New article: “Is an urban Sámi future possible?”
A post-colonial perspective on young and urban Sámi.
In the most recent issue of Norsk sosiologisk tidsskrift, Astri Dankertsen & Christina Åhrén discuss the survival and growth of indigenous identity and culture among urbanized youth. The article is based on interviews with young Sámi in different Nordic states’ urban areas.

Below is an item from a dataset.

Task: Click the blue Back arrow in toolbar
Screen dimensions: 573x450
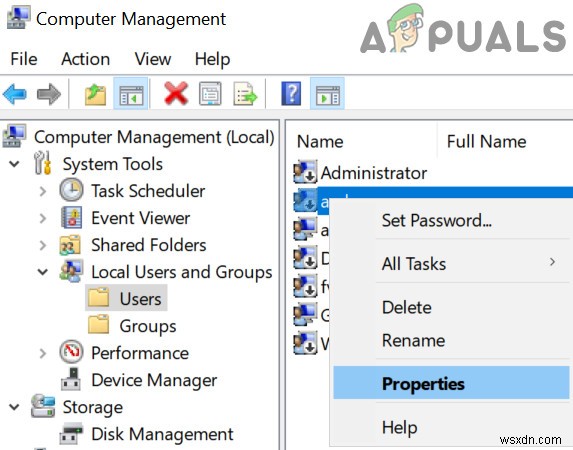Action: [x=15, y=94]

The article is available in Norwegian at Idunn.
ABSTRACT IN ENGLISH:
Northern Europe’s indigenous people, the Sámi, experience, like other indigenous people all around the world, an increasing urbanization (Peters & Andersen, 2013). This is relevant especially for the younger generations, where ever more young Sámi grow up in or move to the cities. Concurrently with the increasing urbanization of Sámi, new questions arise regarding a Sámi future in the cities, where Sámi visibility and cultural survival in the city become important issues. We are interested in how colonial relations, representations and practices are reproduced in the present. We have interviewed Sámi youth in selected Nordic cities, representatives of Sámi youth organizations, Sámi civil society stakeholders in general, in addition to relevant authorities. In the article, we explore how Sámi youth, Sámi youth organizations, the majority society and its institutions create new urban Sámi spaces through interaction. Through Sara Ahmed’s (2004) concepts comfort/discomfort, we analyze how colonial structures are experienced on the microlevel in urban societies where there is not always space for Sámi language and culture.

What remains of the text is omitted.